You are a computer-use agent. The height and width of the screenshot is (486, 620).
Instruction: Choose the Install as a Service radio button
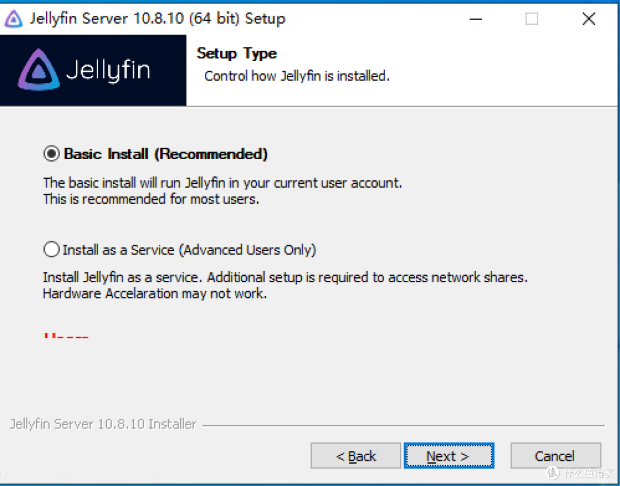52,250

--

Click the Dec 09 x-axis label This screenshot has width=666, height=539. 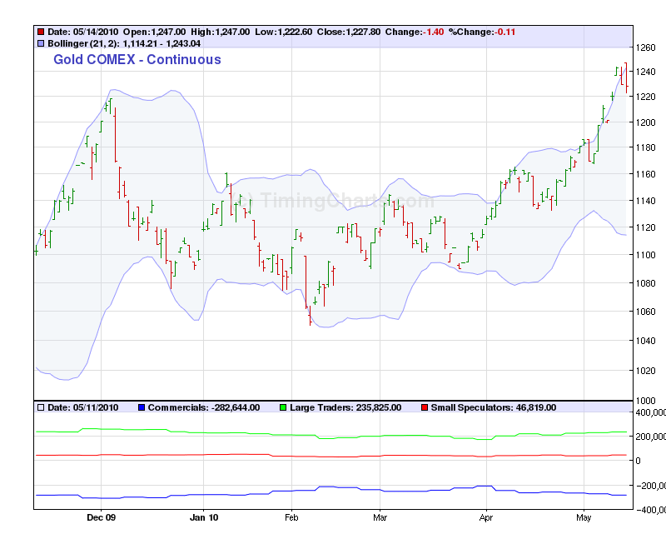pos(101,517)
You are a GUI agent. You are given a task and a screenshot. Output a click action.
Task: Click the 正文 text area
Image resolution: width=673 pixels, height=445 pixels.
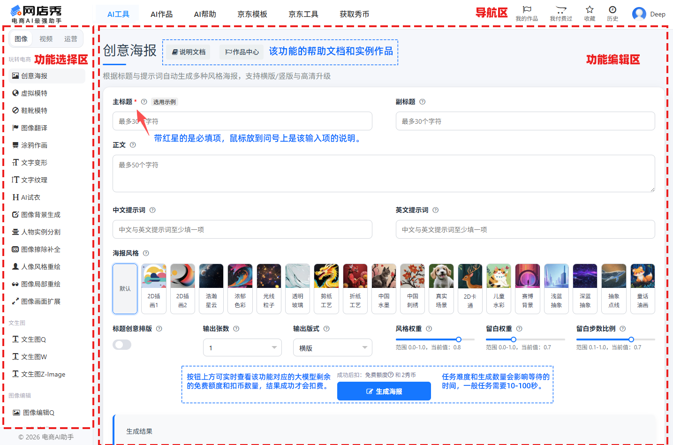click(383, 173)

◆ **Goal**
Set out the material above as a Markdown table with the columns Row and Line. Begin at the line that contains "You are a GUI", stop after the line that contains "click(383, 173)", skip blank lines, and leave the pictures out.

◆ **Correct answer**
| Row | Line |
|---|---|
| 1 | You are a GUI agent. You are given a task and a screenshot. Output a click action. |
| 2 | Task: Click the 正文 text area |
| 3 | Image resolution: width=673 pixels, height=445 pixels. |
| 4 | click(383, 173) |